Die Gewerkschaften haben bei ihren traditionellen Kundgebungen am 1. Mai vehement gefordert, die Reichen angesichts der Wirtschaftskrise stärker zur Kasse zu bitten. Im Vergleich zu letztem Jahr nahmen rund 70 000 Bürger mehr an den Veranstaltungen frei.

Berlin. Die Gewerkschaften haben bei ihren traditionellen Kundgebungen am 1. Mai vehement gefordert, die Reichen angesichts der Wirtschaftskrise stärker zur Kasse zu bitten. Ver.di-Chef Frank Bsirske machte sogar den Vorschlag, Managergehälter bis zu 80 Prozent zu besteuern. Bei der zentralen Veranstaltung des Deutschen Gewerkschaftsbunds in Bremen sagte dessen Chef Michael Sommer: "Die von skrupellosen Kasino-Kapitalisten und gewissenlosen Spekulanten ausgelöste weltweite Wirtschafts- und Finanzkrise bedroht mittlerweile Millionen von Arbeitnehmerinnen und Arbeitnehmern in ihrer Existenz." Die Bundesregierung müsse noch in dieser Legislaturperiode mit der Regulierung der Finanzmärkte Ernst machen. Sommer verlangte, "Reiche und Superreiche" per Vermögensanleihe an den Krisenkosten zu beteiligen.

Insgesamt kamen mit 484 000 Menschen nach Gewerkschaftsangaben rund 70 000 mehr Bürger zu den Veranstaltungen als noch vergangenes Jahr. Zentrales Thema waren die Folgen der tiefsten Wirtschaftskrise seit rund 80 Jahren. Die Gewerkschaftsführer mahnten auf den Kundgebungen, die "kleinen Leute" in der Krise nicht zu vernachlässigen. Besonders mit Bankern gingen sie hart ins Gericht. IG-Metall-Chef Berthold Huber forderte in Saarbrücken einen Schutzschirm für Arbeitnehmer.

Sommer sagte, Millionen von Hartz-IV-Empfängern müssten ihr kleines Vermögen erst aufbrauchen, bevor der Staat helfe. Das müsse auch für die Verantwortlichen in der Krise gelten. "Die Verursacher müssen zahlen, auch mit ihrem Privatvermögen", rief Sommer in Bremen vor 7000 Menschen.

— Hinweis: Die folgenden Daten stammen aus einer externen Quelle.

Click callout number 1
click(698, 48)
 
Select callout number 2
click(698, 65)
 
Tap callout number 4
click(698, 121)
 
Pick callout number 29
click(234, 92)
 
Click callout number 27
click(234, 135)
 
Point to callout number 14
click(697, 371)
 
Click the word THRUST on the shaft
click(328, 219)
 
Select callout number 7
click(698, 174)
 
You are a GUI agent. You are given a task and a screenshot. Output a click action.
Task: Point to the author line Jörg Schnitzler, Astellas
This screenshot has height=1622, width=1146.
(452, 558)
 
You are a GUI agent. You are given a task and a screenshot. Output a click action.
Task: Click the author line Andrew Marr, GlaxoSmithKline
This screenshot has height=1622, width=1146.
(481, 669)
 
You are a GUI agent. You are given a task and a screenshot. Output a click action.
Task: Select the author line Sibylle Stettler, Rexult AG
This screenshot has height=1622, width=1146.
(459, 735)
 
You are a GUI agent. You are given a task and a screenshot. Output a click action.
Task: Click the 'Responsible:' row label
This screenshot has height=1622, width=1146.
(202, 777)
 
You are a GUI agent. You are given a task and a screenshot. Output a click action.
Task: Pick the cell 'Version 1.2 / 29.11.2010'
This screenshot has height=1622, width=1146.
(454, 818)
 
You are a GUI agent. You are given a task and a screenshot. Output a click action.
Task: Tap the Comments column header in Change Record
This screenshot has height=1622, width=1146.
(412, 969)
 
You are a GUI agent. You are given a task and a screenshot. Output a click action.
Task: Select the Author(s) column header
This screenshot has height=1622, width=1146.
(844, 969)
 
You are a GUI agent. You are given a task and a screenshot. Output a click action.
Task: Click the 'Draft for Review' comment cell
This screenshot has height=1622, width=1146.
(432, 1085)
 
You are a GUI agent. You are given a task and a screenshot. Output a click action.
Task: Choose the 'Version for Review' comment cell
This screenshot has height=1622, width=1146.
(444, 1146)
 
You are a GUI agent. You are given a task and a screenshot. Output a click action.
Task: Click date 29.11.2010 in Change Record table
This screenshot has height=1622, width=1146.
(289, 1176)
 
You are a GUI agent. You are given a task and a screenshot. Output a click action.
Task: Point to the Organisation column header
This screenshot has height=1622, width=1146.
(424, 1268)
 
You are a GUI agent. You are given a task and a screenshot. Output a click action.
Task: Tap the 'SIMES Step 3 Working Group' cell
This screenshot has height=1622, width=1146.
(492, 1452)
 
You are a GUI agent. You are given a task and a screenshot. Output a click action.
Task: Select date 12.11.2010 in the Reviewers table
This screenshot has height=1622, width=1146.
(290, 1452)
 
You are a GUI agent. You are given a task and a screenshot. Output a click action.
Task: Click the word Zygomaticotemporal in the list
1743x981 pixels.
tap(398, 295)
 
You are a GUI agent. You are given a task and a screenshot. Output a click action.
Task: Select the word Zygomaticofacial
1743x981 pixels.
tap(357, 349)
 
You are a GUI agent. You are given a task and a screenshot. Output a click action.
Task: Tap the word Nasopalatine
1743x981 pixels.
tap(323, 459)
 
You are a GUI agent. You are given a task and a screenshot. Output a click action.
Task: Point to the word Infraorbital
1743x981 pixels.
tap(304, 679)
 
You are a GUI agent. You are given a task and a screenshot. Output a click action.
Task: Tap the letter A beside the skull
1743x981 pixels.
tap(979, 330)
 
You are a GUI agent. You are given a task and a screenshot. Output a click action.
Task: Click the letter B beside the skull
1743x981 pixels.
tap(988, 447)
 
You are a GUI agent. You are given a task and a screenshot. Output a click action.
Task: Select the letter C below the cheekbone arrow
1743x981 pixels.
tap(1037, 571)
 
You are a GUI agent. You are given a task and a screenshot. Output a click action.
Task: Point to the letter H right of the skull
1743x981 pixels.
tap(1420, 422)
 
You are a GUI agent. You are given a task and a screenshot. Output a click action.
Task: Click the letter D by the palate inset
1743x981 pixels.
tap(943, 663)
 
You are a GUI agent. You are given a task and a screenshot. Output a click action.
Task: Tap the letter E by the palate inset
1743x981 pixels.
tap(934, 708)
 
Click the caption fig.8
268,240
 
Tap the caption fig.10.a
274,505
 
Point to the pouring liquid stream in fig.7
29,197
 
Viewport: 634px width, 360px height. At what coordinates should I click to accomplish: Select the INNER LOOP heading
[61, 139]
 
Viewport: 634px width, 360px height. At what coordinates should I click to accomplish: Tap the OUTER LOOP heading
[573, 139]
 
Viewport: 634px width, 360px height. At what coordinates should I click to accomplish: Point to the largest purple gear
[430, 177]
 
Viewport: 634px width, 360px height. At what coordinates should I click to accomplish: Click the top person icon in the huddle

Trotz der Beschlüsse des G20-Gipfels in London habe sich bei der Finanzmarktregulierung kaum etwas getan, kritisierte Sommer die Regierung. Es gehe darum, Spekulation einzudämmen, Firmen nicht mehr an kurzfristigen Renditezielen auszurichten und den Finanzsektor über Steuern an den Kosten der Krise zu beteiligen.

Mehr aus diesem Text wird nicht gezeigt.